- Location: Spokane, Washington, United States
- Date: January 17, 2011
- Attack type: Failed bombing
- Weapons: Pipe bomb
- Deaths: 0
- Injured: 0
- Perpetrators: Kevin William Harpham
- Motive: White supremacy

= 2011 Spokane bombing attempt =

Failed bombing attempt

Map of Washington highlighting Spokane County (location of the bomb attempt)

The Spokane bombing attempt occurred on January 17, 2011, when a radio-controlled shaped-charge pipe bomb was found and defused in Spokane, Washington, along the route of that year's Martin Luther King Jr. memorial march.

On March 9, 2011, the Federal Bureau of Investigation (FBI) arrested Kevin William Harpham, 36, of Addy, Washington, a white supremacist who acted alone (a "lone wolf"). On December 20, 2011, he was sentenced to 32 years in prison for the attempted bombing.

==Bomb plot and discovery==
The bomb had a "welded blast plate" and it also contained shrapnel, specifically 128 quarter-ounce fishing weights, laced with brodifacoum, an anticoagulant rat poison, which prevents bleeding wounds from coagulating; it also contained human feces which causes infections. The pipe bomb was viable and designed to be directional, which means that it was crafted to spray shrapnel into the street where the parade marchers would pass through; had it exploded, the bomb could have caused multiple casualties.

According to the FBI, the bombing may have been racially motivated, and its timing was likely not a coincidence. The New York Times said that the bomb had been reported to police at roughly 9:25 a.m. that morning.

The bomb was found in a Swiss Army brand backpack that also contained two T-shirts. One of the shirts mentioned a rally against cancer in Stevens County, Washington, while the other mentioned a 2009 play put on by students at Chewelah, Washington high school (also in Stevens County). The backpack with visible wires was noticed by three parade workers on a bench in downtown Spokane, about a half-hour before the parade was set to begin. Police sent bomb-sniffing dogs, a robot, and specially trained officers to the location where the bomb was found. After the bomb was defused by the local Spokane County sheriff's bomb squad, the backpack was sent to the FBI Laboratory in Quantico, Virginia, for further analysis. The parade was quickly rerouted.

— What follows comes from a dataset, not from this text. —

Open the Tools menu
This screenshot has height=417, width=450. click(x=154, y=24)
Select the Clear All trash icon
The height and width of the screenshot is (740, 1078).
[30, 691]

==Arrest, conviction, and sentence of perpetrator==
The FBI offered a $20,000 reward for any information leading to the capture of those responsible. On March 9, 2011, the FBI Hostage Rescue Team arrested white supremacist and separatist Kevin William Harpham, 36, of Addy, Washington, in connection with the bombing attempt. Harpham was a "lone wolf" who acted alone. Harpham was a fire support specialist in the U.S. Army from 1996 to 1999, and later he was a member of the racist National Alliance movement and a contributor to its website/magazine Vanguard News Network, where he posted more than a thousand articles which espoused racism and antisemitism. Harpham was identified as the perpetrator based on evidence which was primarily collected during a forensic examination of the bomb and backpack, which contained body hair and several individuals' DNA, including DNA which was matched to the DNA sample that Harpham had given to the Armed Forces Repository of Specimen Samples for the Identification of Remains when he was in the U.S. Army. Investigators were then able to match the purchase of bomb components to Harpham's purchases in the Colville, Washington, area.

On May 3, 2011, Harpham's lawyers requested a four-month delay in his federal trial for attempted use of a weapon of mass destruction, contending that Harpham faced life in prison if he were convicted of the charge and they also stated that they would need more time to prepare for the trial. Harpham pleaded not guilty, and he remained in jail without bail since the time of his arrest. On May 20, 2011, U.S. District Judge Justin Quackenbush agreed to delay Harpham's trial until August 22, 2011.

On September 14, 2011, Harpham pleaded guilty to setting the device, admitted to attempted use of a weapon of mass destruction and hate crimes. On December 20, 2011, hours before he was due to be sentenced, Harpham tried to withdraw his guilty plea, claiming that the device in his backpack didn't meet the legal definition of a bomb. After rejecting the request and expressing disbelief at Harpham's claim that the device was not intended to hit parade-goers, Quackenbush sentenced him to 32 years in prison, followed by supervised release for life. He will also be required to complete counselling. His appeals were rejected. Harpham is imprisoned at United States Penitentiary, Lompoc in Lompoc, California; he is scheduled for release in 2039.

==Legacy==
The bombing attempt has become a case study for FBI investigations.